Deux anciens juges de Pennsylvanie qui avaient orchestré un système consistant à envoyer des enfants dans des prisons à but lucratif en échange de pots-de-vin ont été condamnés à verser plus de 200 millions de dollars à des centaines de personnes qu’ils ont victimisées dans l’un des pires scandales judiciaires de l’histoire des États-Unis.
Le juge Christopher Conner a accordé 106 millions de dollars de dommages compensatoires et 100 millions de dollars de dommages punitifs à près de 300 personnes dans le cadre d’un procès civil de longue haleine contre les juges, écrivant que les plaignants sont « les victimes humaines tragiques d’un scandale aux dimensions colossales ».
Dans le cadre de ce que l’on a appelé le scandale des enfants contre de l’argent, Mark Ciavarella et un autre juge, Michael Conahan, ont fermé un centre de détention pour mineurs géré par le comté et ont accepté des paiements illicites d’un montant de 2,8 millions de dollars de la part du constructeur et copropriétaire de deux prisons à but lucratif. Ciavarella, qui présidait le tribunal pour enfants, a mis en place une politique de tolérance zéro qui garantissait qu’un grand nombre d’enfants seraient envoyés à PA Child Care et à son établissement jumeau, Western PA Child Care.

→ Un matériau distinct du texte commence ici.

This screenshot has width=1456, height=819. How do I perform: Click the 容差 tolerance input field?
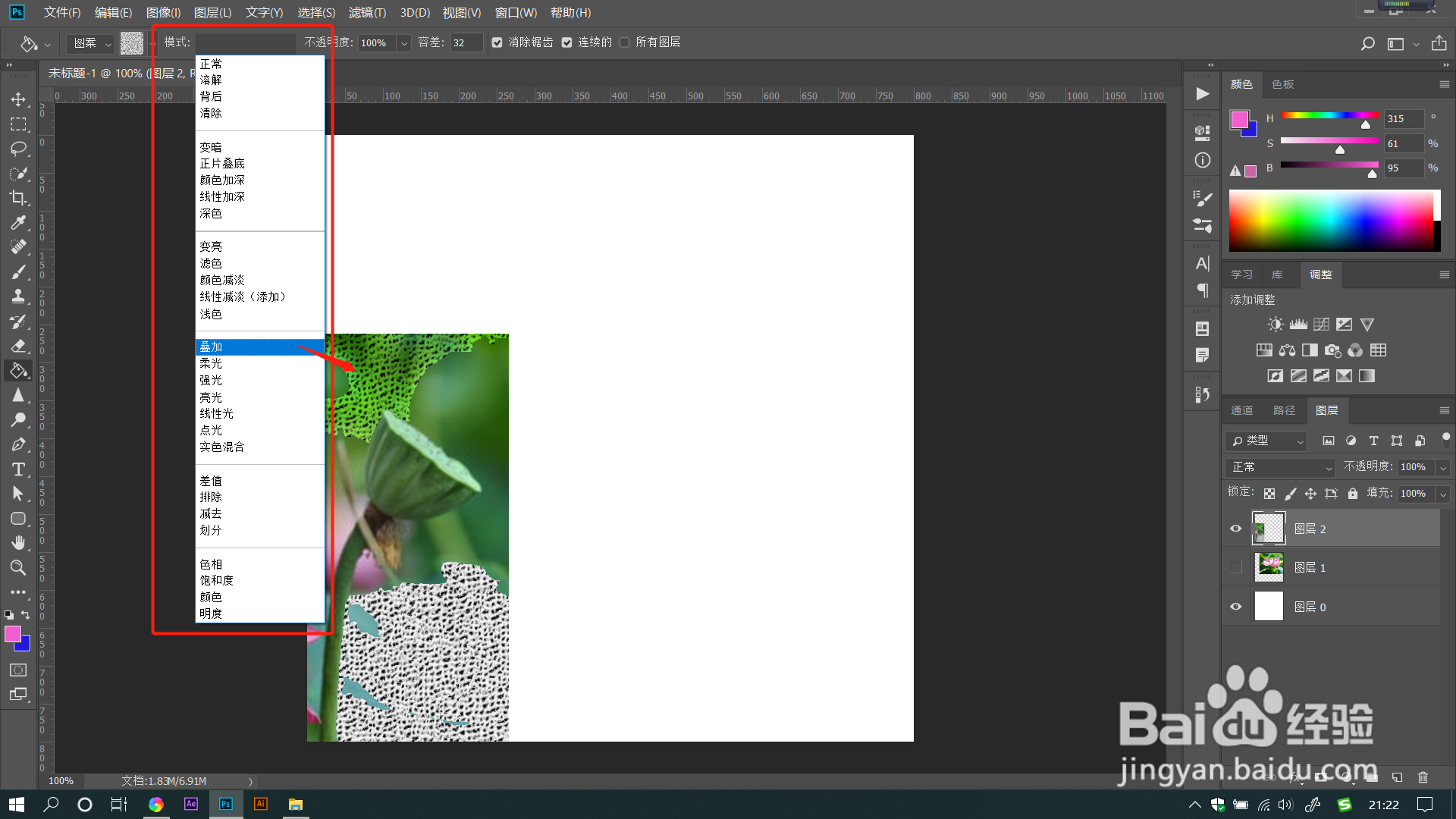tap(465, 42)
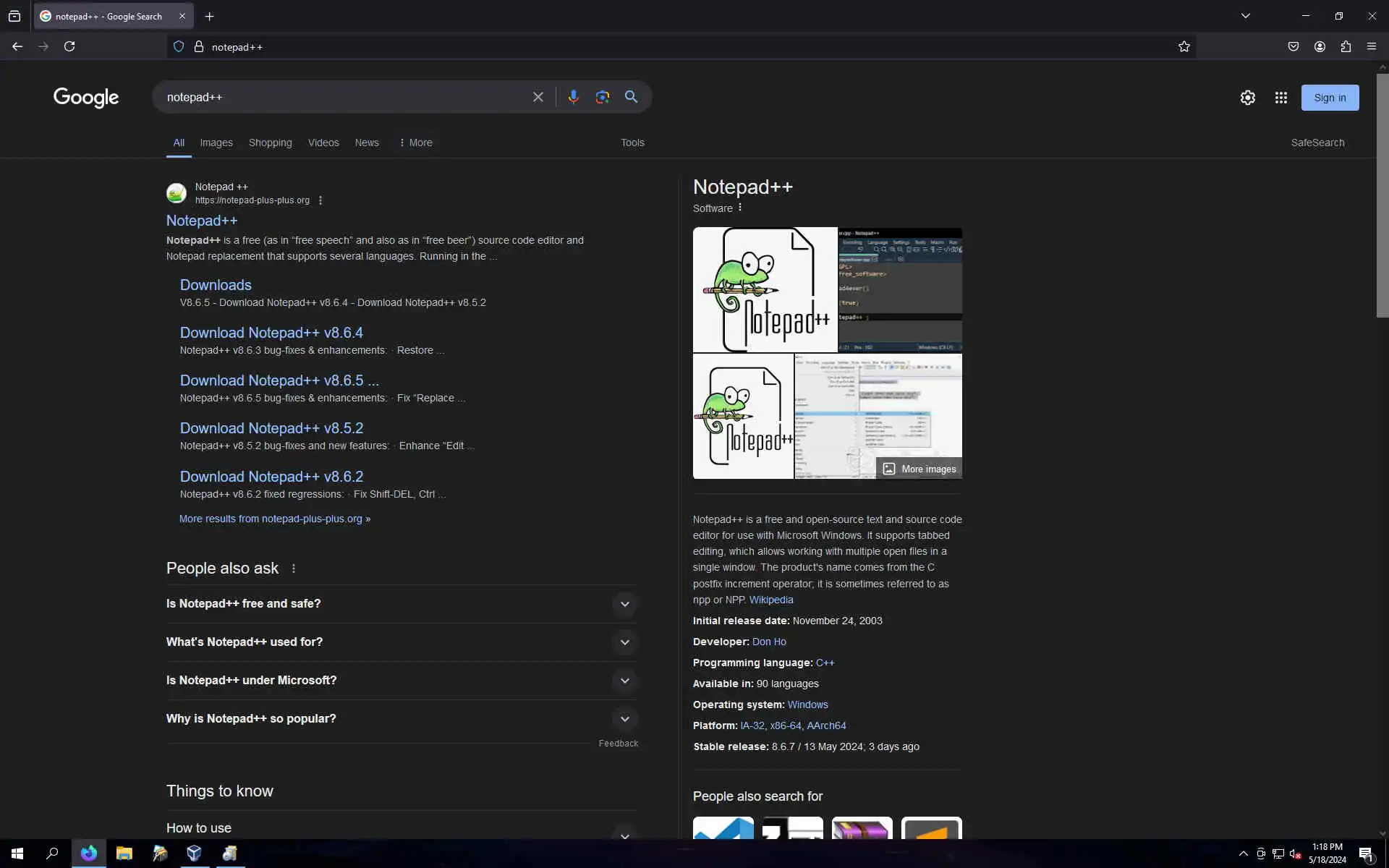The image size is (1389, 868).
Task: Open the Wikipedia link in the knowledge panel
Action: pos(771,600)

Ciavarella a ordonné la mise en détention d’enfants à peine âgés de 8 ans , dont beaucoup étaient des primo-délinquants jugés pour des petits vols, des passages à vide, l’absentéisme scolaire, la consommation de tabac dans l’enceinte de l’école et d’autres infractions mineures. Le juge a souvent ordonné que les jeunes qu’il avait jugés délinquants soient immédiatement enchaînés, menottés et emmenés sans leur donner la possibilité de se défendre ou même de dire au revoir à leur famille.
« Ciavarella et Conahan ont renoncé à leur serment et ont violé la confiance du public », a écrit mardi Conner dans son explication du jugement. « Leurs actions cruelles et méprisables ont victimisé une population vulnérable de jeunes gens, dont beaucoup souffraient de problèmes émotionnels et de santé mentale. »

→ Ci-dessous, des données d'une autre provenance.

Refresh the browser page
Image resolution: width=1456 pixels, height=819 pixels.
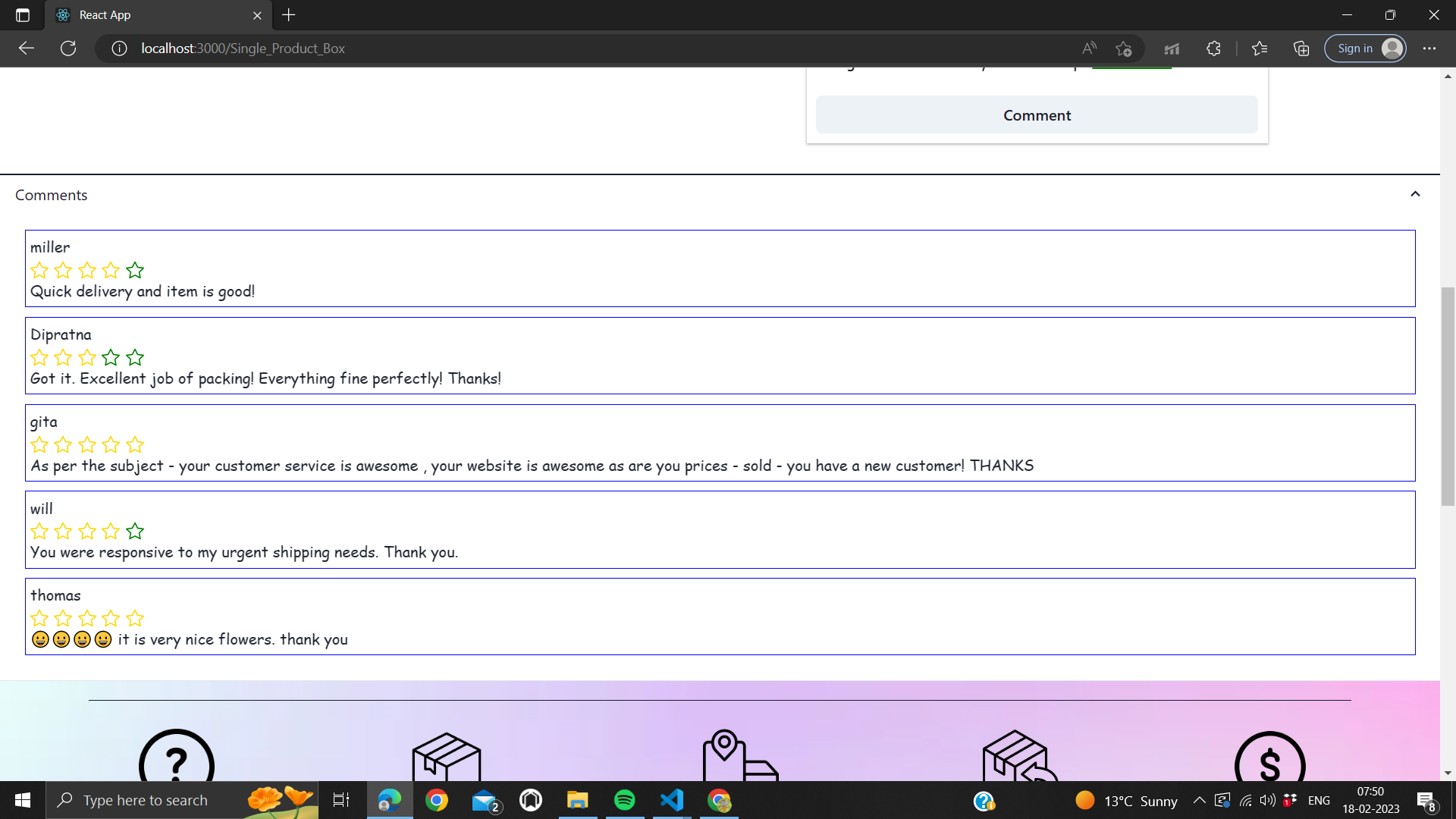tap(68, 49)
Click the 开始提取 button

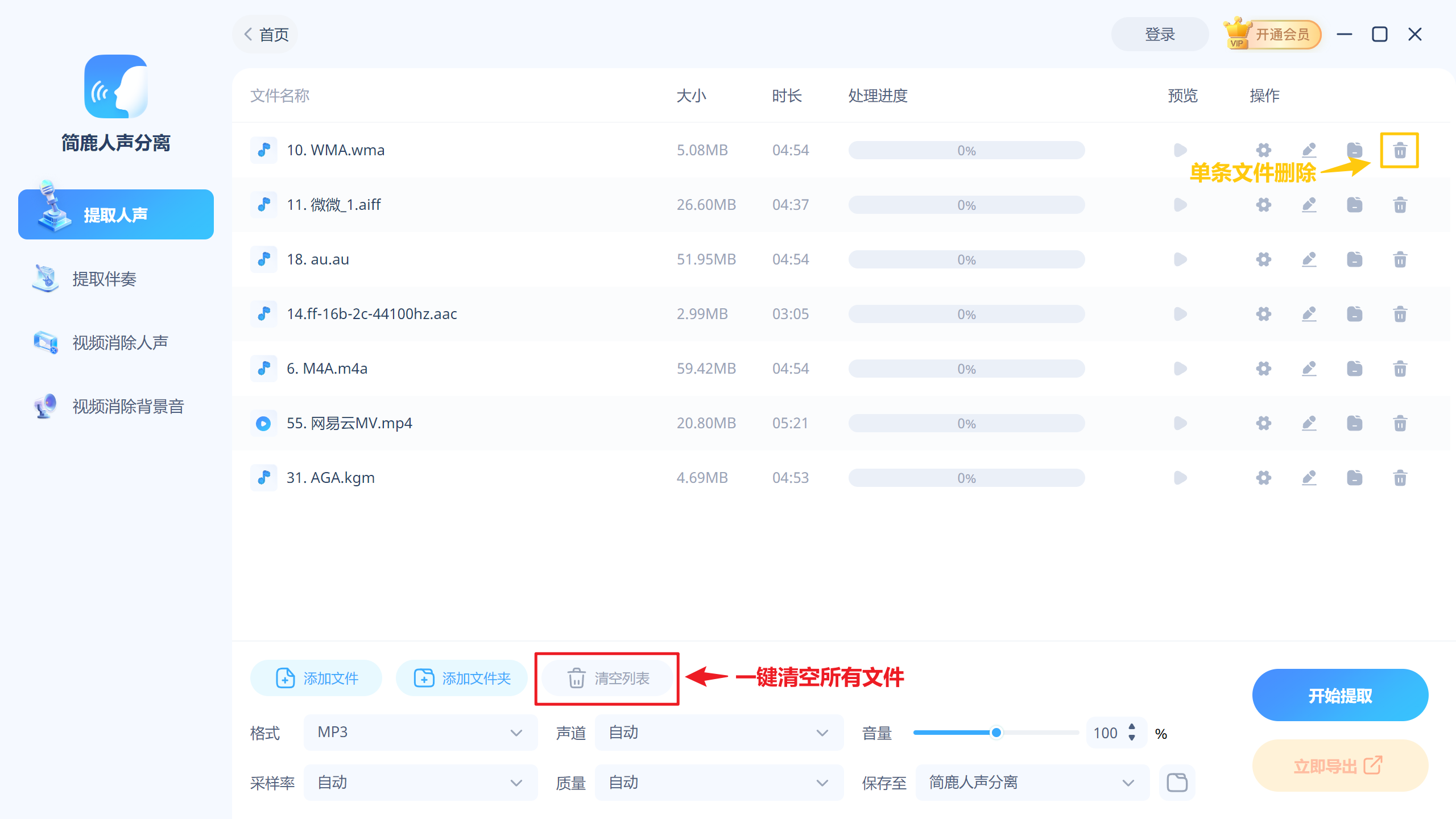point(1339,695)
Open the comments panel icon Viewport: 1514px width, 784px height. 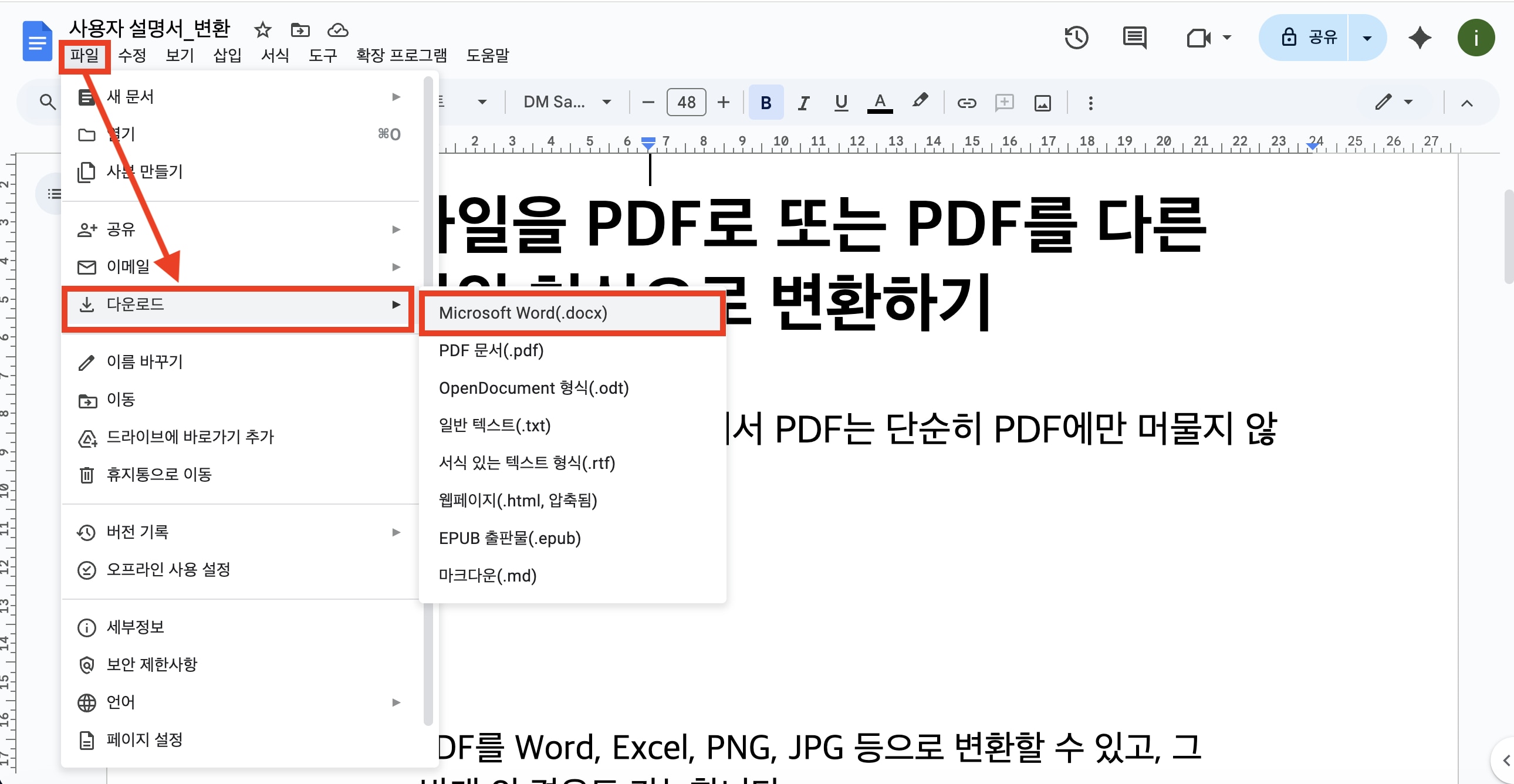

La Cour suprême de Pennsylvanie a annulé quelque 4 000 condamnations de mineurs impliquant plus de 2 300 enfants après la découverte du système.
Il est peu probable que les victimes, aujourd’hui adultes, reçoivent ne serait-ce qu’une fraction des dommages-intérêts astronomiques accordés, mais un avocat des plaignants a déclaré qu’il s’agissait d’une reconnaissance de l’énormité des crimes des juges disgraciés.
« C’est une énorme victoire », a déclaré mercredi Marsha Levick, cofondatrice et avocate en chef du Juvenile Law Center, basé à Philadelphie, et avocate des plaignants. « Avoir une ordonnance d’un tribunal fédéral qui reconnaît la gravité de ce que les juges ont fait à ces enfants au milieu de certaines des années les plus critiques de leur enfance et de leur développement compte énormément, que l’argent soit versé ou non. »
Un autre avocat des plaignants, Sol Weiss, a déclaré qu’il commencerait une enquête sur les actifs des juges, mais qu’il ne pensait pas qu’ils avaient de l’argent pour payer un jugement.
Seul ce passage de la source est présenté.